ORCA releases report on algae blooms in canals leading to Lagoon

Known as ‘Kilroys,’ monitoring devices provide ‘new and eye opening information’

NEWS RELEASE

Newly installed monitoring devices measure nutrients in the Lagoon and in canals and tributaries leading to the Lagoon.
Newly installed monitoring devices measure nutrients in the Lagoon and in canals and tributaries leading to the Lagoon.

ORCA’s Kilroy systems deployed in canals that discharge into the Indian River Lagoon have provided scientists with some new and eye opening information. Significant algae blooms are occurring in the tributaries and canals. These algae blooms are then carried into the Indian River Lagoon where they die and contribute to the nutrients and muck found in the lagoon. The first event that ORCA scientists noticed occurred in the C24 Canal during a comprehensive study of that canal funded by Scott’s Miracle-Gro.
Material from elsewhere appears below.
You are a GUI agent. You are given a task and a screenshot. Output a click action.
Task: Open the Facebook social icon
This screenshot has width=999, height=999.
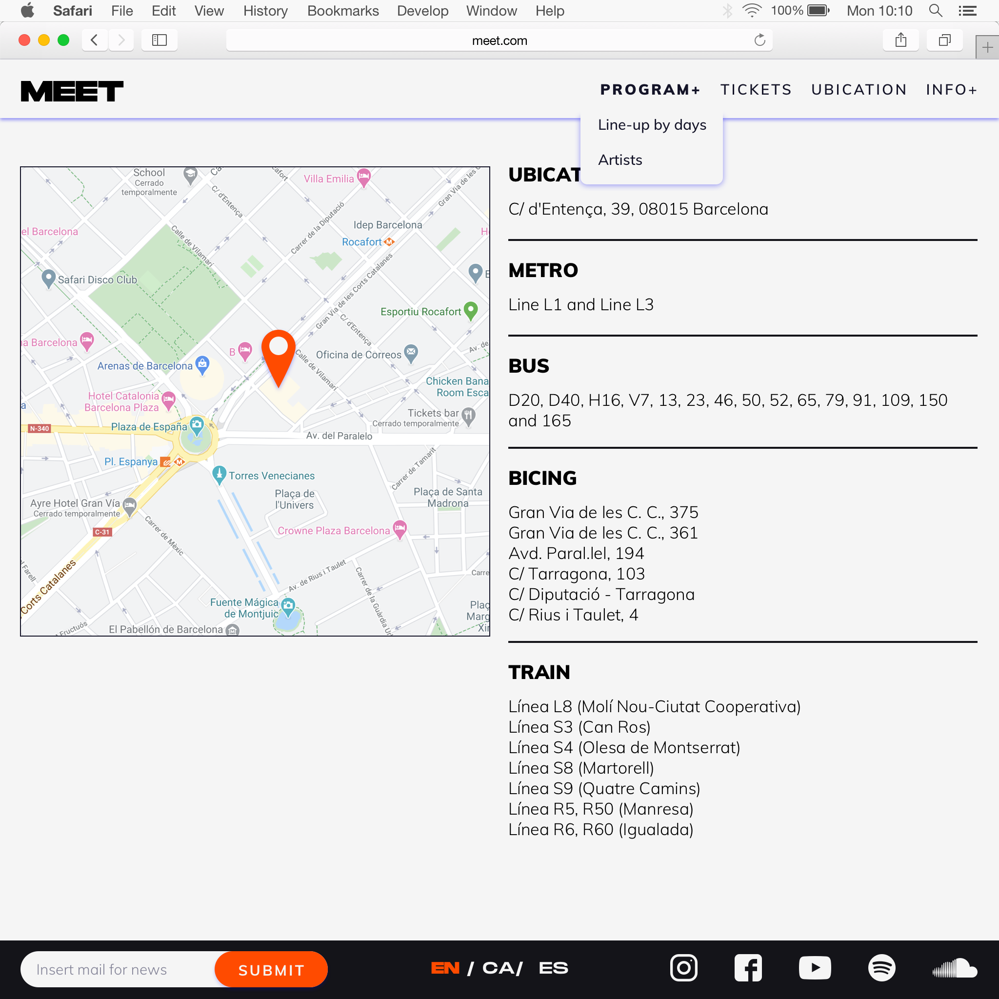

“The breakthrough has to do with the number and frequency of algae blooms that we are seeing in the canals.” said Dr. Edie Widder, ORCA’s CEO and Senior Scientist. She explains, “This was unexpected because the traditional view has been that watersheds carry nutrients off the land from agriculture and urban lawns, gardens and septic tanks and out of canals and tributaries into the lagoon where they fuel algae blooms. But what we are seeing is that significant blooms are occurring in the fresh water canals.”

Once ORCA scientists saw the blooms occurring in the C24 Canal, they started seeing similar patterns in the other canals and tributaries where state funding has paid for 25 additional Kilroys to be deployed. The concern is that efforts that focus on just nutrient loads entering the lagoon may miss a very important point. Because algae consume nutrients, the nutrient levels coming out of the canals may be low even as they are pumping in large blooms. Once these freshwater algae hit the brackish water in the lagoon they die and release their nutrients at the same time the dead cells settle out forming the layers of black mayonnaise – better known as muck – that is smothering the lagoon.

The 25 Kilroys deployed with state funding is the most comprehensive real-time, water-quality monitoring network in Florida. Warren Falls, ORCA’s managing director said, “The Kilroys are proving what we always believed would be true, that once we were able to monitor on this kind of scale we would learn all kinds of critical information that is needed to figure out how we’re going to clean up the lagoon.”